Datos sin procesar:
• • • •

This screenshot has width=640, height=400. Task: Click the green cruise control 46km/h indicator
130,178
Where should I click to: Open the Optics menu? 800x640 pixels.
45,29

• • • •

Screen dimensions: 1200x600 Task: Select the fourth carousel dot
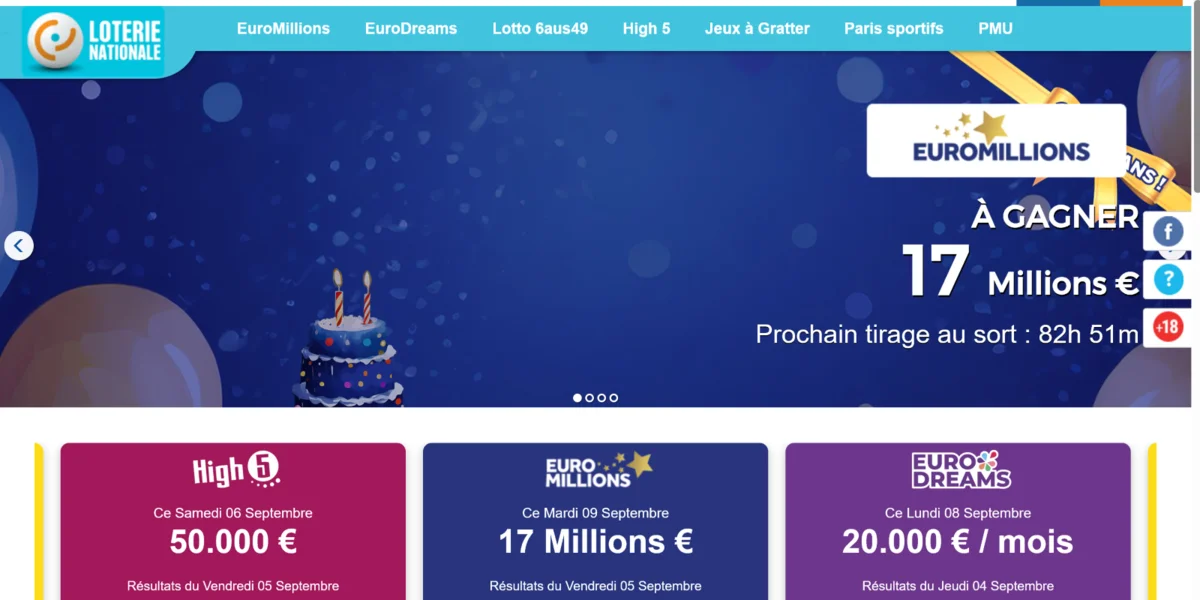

• • • •

Localiza las líneas de arriba que contienen la palabra «Task» y cópialas todas.

Solución del problema:
This screenshot has width=640, height=400. Task: Click the green cruise control 46km/h indicator
Screen dimensions: 1200x600 Task: Select the fourth carousel dot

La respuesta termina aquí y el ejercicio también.